Thanx for replies to my post. If I may add, for me the Fundamentalist saturation was tantamount to child abuse. Screwed up my life royally up to about age 30, when I experienced the first serious yearnings/cravings for self-discovery. Christianity, esp. of the Fundamentalist stripe, does a remarkable job; it operates, much like a very sharp meat cleaver brought down with tremendous force, to separate one from the self. The authentic self, that is, that was so deadened and buried by all the relentlessly imposed nonsense(s). I had a lot of making up to do, a lot of ground to cover. My personal evolution away from the bottom of the well has taken up too many years, too much of my life. I can only wonder at the difference(s) wrought (potentially) by a life that might have been lived differently. As one parented, for example, by people who were respectful of the core humanness of an individual in his/her formative years, and later. (One of my father's comments, besides the commonly quoted "Spare the rod, spoil the child," was, "If you're happy, when there are people in the world who are not, then you're being selfish.") And of course to be selfish was a "sin" not to be taken lightly. A real shame-prompter, that one. But one among many too numerous to tally.
Chuck, I'd say one consolation would be to realize that you're not the only person this mindless oppression has happened to. It was just part of the way things were. We secularists and freethinkers are making great progress to change things.
So as they say in the army, "don't dwell on it," and seek to have fun and enjoy the remaining time you have.
You are right Richard - it's best not to dwell on the past and the indoctrination you went through. Chuck, I was also raised fundamentalist as well. It took a long time for me to deprogram. But I finally made it to where I am today. I am always trying to improve.
Thanks for posting Chuck. This is a favorite topic of mine!
Chuck I also had the Fundamentalist indoctrination when I was growing up. Took me a long time to get to where I am today.
Steph, and all the others on this post. I commented earlier on, and have been reading with great interest as it has progressed. Some very wonderful, insightful thoughts have been broached. Very good for the 'soul', as it were.

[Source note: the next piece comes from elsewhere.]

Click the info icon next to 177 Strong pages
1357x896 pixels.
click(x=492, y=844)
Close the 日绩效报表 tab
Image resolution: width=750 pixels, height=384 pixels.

I just wanted to say to you all that the things we as individuals rail and rant against are also the things that have helped shape us into what we are right now, this minute. Both the good and the bad. That without the problems that religion (mostly) have done to us, we would not be WHOM we are at this particular moment.
Now, I'm not saying to like it. Hell, we need to take it out, accuse it, ridicule it, scorn and demonize it for what it is. Hang it on the line to dry out and wither in the bright light of reason and sanity. To crumble to dust under the gaze of our resolve and knowledge in our freedom of choice of sanity over myth.
I guess what I'm trying to say is that what you are today is the sum of everthing you have gone through. But you are greater, much greater than the sum of your parts. Don't dwell overlong on any one part of your past. Try to keep your eyes firmly forward, head high, striding confidentely into the future, for that is where you truly reside.
Thanks for lettin me put in my two cents. Peace to all. Be well.